We have not yet forgotten the last financial crisis, we are still licking the wounds of the European debt crisis, and the next one is already in progress. Deutsche Bank troubles have dominated news this week, however, it is not the end of bad tidings. Such a lot terrible economic news, in barely a few days is not a coincidence. Something really bad has just started!

It was not only Deutsche Bank that has brought some grim news recently. It is also the industrial data from Germany, a looming wave of bankruptcies of energy companies and a rising probability of recession. Financial markets, including Goldman Sachs, are acting nervously. And we cannot forget about China’s slowdown, the crash of commodity prices and a falling trade. If you think you still have good prospects, you had better look around.

Firstly, let’s sum up some latest news from financial markets. The Wall Street Journal, 2016-02-08:

Deutsche Bank AG ’s shares dropped almost 10% on Monday as the battered European banking sector was hit by a fresh selloff amid investor concerns about lenders’ capital buffers and ability to navigate topsy-turvy markets.

The German lender’s shares now have declined almost 50% since co-Chief Executive John Cryan made his first public appearances in his new role, in late October in Frankfurt and London.’

Deutsche Bank shares hit a 30-year low and are back at the 2008 level now. Co-CEO John Cryan tried to reassure investors but he failed, as Reuters reports:

Investors have completely lost their faith in the bank,” a top 10 shareholder told Reuters, adding that a fast recovery in the share price was unlikely given the magnitude of the problems weighing on the company.

“We believe that Deutsche Bank has a capital shortfall of up to 7 billion euros, depending on the outcome of a range of litigation issues, which could necessitate a highly dilutive capital increase,” Citi analysts wrote in a note last week.

Deutsche Bank reported a full-year net loss of 6,8 billion euros. However, the investors are losing faith in the hole sector and its risky debt, which Financial Times reported on Tuesday:

‘The surge in the cost of credit default swaps reflects growing investor anxiety about the health of Europe’s banks and highly indebted companies, feeding into concerns over the fall in oil prices and turmoil in global equity markets.’

The reasons behind the turmoil are CoCo’s – contingent convertible bonds. This name is worth remembering, because if the crisis explodes the blame will be put on CoCo’s as it was on MBS’s or CDO’s last time.

Deutsche Bank, with its $60 trillion in derivatives exposure (16 times more than the German GDP!!!), is not the only problem now. The second bad news related to Germany is its slowing industry, as Bloomberg reported also on Tuesday:

German industrial production unexpectedly fell for a second month in December [1,2%], a sign that a slowdown in major export markets is holding back factory activity despite strong domestic demand.

[Rows from a dataset]
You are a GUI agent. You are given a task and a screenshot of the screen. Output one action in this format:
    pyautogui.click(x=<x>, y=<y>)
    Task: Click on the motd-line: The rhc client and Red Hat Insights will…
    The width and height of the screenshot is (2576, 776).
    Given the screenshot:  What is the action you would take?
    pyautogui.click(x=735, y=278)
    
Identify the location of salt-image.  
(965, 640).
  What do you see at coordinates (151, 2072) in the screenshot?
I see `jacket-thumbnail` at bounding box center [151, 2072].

> Exercise instructions:
**a)** List each line in the rows above that contains the string "screenshot", matching case exactly.
**b)** Continue the article about Deutsche Bank and the signs of a new financial crisis from the point where it ends.

> Activity answers:
**a)**
You are a GUI agent. You are given a task and a screenshot of the screen. Output one action in this format:
    The width and height of the screenshot is (2576, 776).
    Given the screenshot:  What is the action you would take?
  What do you see at coordinates (151, 2072) in the screenshot?

**b)**
Real economics must be influenced by the latest really poor moves on stocks and commodities. We are entering a period of numerous bankruptcies of energy companies, especially in the USA. As Bob Fryklund from energy consultant IHS Inc. said to Bloomberg:

About 150 oil and gas companies tracked by IHS may go bust as a supply glut pressures prices and punishes revenues (…) More bankruptcies would be one signal that energy prices have reached a bottom and would help kick off deals for the $230 billion worth of oil and gas assets currently up for sale.

If somebody believes that it cannot be worse, then the International Energy Agency is providing us with some sobering news (yes, we are still by Tuesday’s news!):

The global oil surplus will be bigger than previously estimated in the first half, increasing the risk of further price losses, as OPEC members Iran and Iraq bolster production while demand growth slows. Supply may exceed consumption by an average of 1.75 million barrels a day in the period, compared with an estimate of 1.5 million last month (Bloomberg 2016-02-09).

Let’s go back to the financial markets where the panic has started. Goldman Sachs is surprisingly convincing that “the Fed will raise rates by 25 basis points three times this calendar year, to 1.3 percent,” (Bloomberg 2015-02-09), while nobody believes that any more. It seems that Goldman Sachs faces great losses on derivatives as well.

However, just one day before, Goldman warned that there was a 25% risk for the developed world to turn into recession in the next year and a 34% risk over the next two years. In comparison to other estimates, this one is conservative, even though Canada, Switzerland or Norway can just start to get ready for declines.